**WHAT TO DO:**
Lay out the listing below as a Markdown table with two columns, "Row" and "Listing line," giving each non-blank line its own numbered row.

────────────────────────────────────────

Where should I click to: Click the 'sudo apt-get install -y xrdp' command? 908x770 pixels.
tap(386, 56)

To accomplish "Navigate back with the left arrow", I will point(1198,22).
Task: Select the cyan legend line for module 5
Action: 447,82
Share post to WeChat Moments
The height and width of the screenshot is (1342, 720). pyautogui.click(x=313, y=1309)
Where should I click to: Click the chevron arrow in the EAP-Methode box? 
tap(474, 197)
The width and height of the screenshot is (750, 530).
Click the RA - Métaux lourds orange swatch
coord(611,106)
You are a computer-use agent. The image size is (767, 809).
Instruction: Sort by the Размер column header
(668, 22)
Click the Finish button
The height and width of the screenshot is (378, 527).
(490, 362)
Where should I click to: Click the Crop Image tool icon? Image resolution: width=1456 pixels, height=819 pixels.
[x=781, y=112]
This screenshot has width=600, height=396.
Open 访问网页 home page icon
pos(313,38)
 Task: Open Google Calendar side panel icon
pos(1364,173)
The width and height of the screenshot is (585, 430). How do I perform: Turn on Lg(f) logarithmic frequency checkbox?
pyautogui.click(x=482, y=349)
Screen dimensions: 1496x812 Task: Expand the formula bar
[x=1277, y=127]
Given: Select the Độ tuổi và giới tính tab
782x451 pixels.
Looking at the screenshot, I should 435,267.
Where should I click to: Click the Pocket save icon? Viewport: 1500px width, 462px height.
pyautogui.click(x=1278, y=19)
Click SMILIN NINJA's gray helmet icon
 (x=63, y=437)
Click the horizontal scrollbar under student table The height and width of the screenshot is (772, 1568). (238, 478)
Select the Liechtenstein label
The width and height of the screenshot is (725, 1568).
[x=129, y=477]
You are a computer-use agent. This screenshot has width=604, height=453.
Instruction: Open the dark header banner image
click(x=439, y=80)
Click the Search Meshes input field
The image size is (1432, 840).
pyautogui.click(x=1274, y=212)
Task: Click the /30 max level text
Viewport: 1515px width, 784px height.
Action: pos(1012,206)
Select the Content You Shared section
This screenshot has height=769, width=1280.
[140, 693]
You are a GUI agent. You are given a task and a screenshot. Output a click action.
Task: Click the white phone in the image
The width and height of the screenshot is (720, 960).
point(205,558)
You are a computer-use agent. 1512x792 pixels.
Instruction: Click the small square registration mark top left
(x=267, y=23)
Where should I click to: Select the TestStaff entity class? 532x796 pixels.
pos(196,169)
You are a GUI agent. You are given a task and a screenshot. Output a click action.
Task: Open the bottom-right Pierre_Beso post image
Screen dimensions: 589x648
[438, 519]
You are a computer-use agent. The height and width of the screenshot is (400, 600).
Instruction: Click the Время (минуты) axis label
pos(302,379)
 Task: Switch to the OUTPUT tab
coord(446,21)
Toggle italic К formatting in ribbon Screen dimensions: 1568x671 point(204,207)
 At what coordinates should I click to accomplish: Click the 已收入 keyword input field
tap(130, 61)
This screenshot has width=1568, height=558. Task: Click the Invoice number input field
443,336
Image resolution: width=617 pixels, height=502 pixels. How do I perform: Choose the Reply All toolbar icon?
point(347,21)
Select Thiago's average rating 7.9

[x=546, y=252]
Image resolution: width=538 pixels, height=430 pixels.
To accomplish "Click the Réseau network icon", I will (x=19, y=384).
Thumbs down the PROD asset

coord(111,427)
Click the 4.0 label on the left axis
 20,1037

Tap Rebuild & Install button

────────────────────────────────────────

**TASK RESPONSE:**
| Row | Listing line |
|---|---|
| 1 | Where should I click to: Click the 'sudo apt-get install -y xrdp' command? 908x770 pixels. |
| 2 | tap(386, 56) |
| 3 | To accomplish "Navigate back with the left arrow", I will point(1198,22). |
| 4 | Task: Select the cyan legend line for module 5 |
| 5 | Action: 447,82 |
| 6 | Share post to WeChat Moments |
| 7 | The height and width of the screenshot is (1342, 720). pyautogui.click(x=313, y=1309) |
| 8 | Where should I click to: Click the chevron arrow in the EAP-Methode box?  |
| 9 | tap(474, 197) |
| 10 | The width and height of the screenshot is (750, 530). |
| 11 | Click the RA - Métaux lourds orange swatch |
| 12 | coord(611,106) |
| 13 | You are a computer-use agent. The image size is (767, 809). |
| 14 | Instruction: Sort by the Размер column header |
| 15 | (668, 22) |
| 16 | Click the Finish button |
| 17 | The height and width of the screenshot is (378, 527). |
| 18 | (490, 362) |
| 19 | Where should I click to: Click the Crop Image tool icon? Image resolution: width=1456 pixels, height=819 pixels. |
| 20 | [x=781, y=112] |
| 21 | This screenshot has width=600, height=396. |
| 22 | Open 访问网页 home page icon |
| 23 | pos(313,38) |
| 24 |  Task: Open Google Calendar side panel icon |
| 25 | pos(1364,173) |
| 26 | The width and height of the screenshot is (585, 430). How do I perform: Turn on Lg(f) logarithmic frequency checkbox? |
| 27 | pyautogui.click(x=482, y=349) |
| 28 | Screen dimensions: 1496x812 Task: Expand the formula bar |
| 29 | [x=1277, y=127] |
| 30 | Given: Select the Độ tuổi và giới tính tab |
| 31 | 782x451 pixels. |
| 32 | Looking at the screenshot, I should 435,267. |
| 33 | Where should I click to: Click the Pocket save icon? Viewport: 1500px width, 462px height. |
| 34 | pyautogui.click(x=1278, y=19) |
| 35 | Click SMILIN NINJA's gray helmet icon |
| 36 |  (x=63, y=437) |
| 37 | Click the horizontal scrollbar under student table The height and width of the screenshot is (772, 1568). (238, 478) |
| 38 | Select the Liechtenstein label |
| 39 | The width and height of the screenshot is (725, 1568). |
| 40 | [x=129, y=477] |
| 41 | You are a computer-use agent. This screenshot has width=604, height=453. |
| 42 | Instruction: Open the dark header banner image |
| 43 | click(x=439, y=80) |
| 44 | Click the Search Meshes input field |
| 45 | The image size is (1432, 840). |
| 46 | pyautogui.click(x=1274, y=212) |
| 47 | Task: Click the /30 max level text |
| 48 | Viewport: 1515px width, 784px height. |
| 49 | Action: pos(1012,206) |
| 50 | Select the Content You Shared section |
| 51 | This screenshot has height=769, width=1280. |
| 52 | [140, 693] |
| 53 | You are a GUI agent. You are given a task and a screenshot. Output a click action. |
| 54 | Task: Click the white phone in the image |
| 55 | The width and height of the screenshot is (720, 960). |
| 56 | point(205,558) |
| 57 | You are a computer-use agent. 1512x792 pixels. |
| 58 | Instruction: Click the small square registration mark top left |
| 59 | (x=267, y=23) |
| 60 | Where should I click to: Select the TestStaff entity class? 532x796 pixels. |
| 61 | pos(196,169) |
| 62 | You are a GUI agent. You are given a task and a screenshot. Output a click action. |
| 63 | Task: Open the bottom-right Pierre_Beso post image |
| 64 | Screen dimensions: 589x648 |
| 65 | [438, 519] |
| 66 | You are a computer-use agent. The height and width of the screenshot is (400, 600). |
| 67 | Instruction: Click the Время (минуты) axis label |
| 68 | pos(302,379) |
| 69 |  Task: Switch to the OUTPUT tab |
| 70 | coord(446,21) |
| 71 | Toggle italic К formatting in ribbon Screen dimensions: 1568x671 point(204,207) |
| 72 |  At what coordinates should I click to accomplish: Click the 已收入 keyword input field |
| 73 | tap(130, 61) |
| 74 | This screenshot has width=1568, height=558. Task: Click the Invoice number input field |
| 75 | 443,336 |
| 76 | Image resolution: width=617 pixels, height=502 pixels. How do I perform: Choose the Reply All toolbar icon? |
| 77 | point(347,21) |
| 78 | Select Thiago's average rating 7.9 |
| 79 | [x=546, y=252] |
| 80 | Image resolution: width=538 pixels, height=430 pixels. |
| 81 | To accomplish "Click the Réseau network icon", I will (x=19, y=384). |
| 82 | Thumbs down the PROD asset |
| 83 | coord(111,427) |
| 84 | Click the 4.0 label on the left axis |
| 85 |  20,1037 |
| 86 | Tap Rebuild & Install button |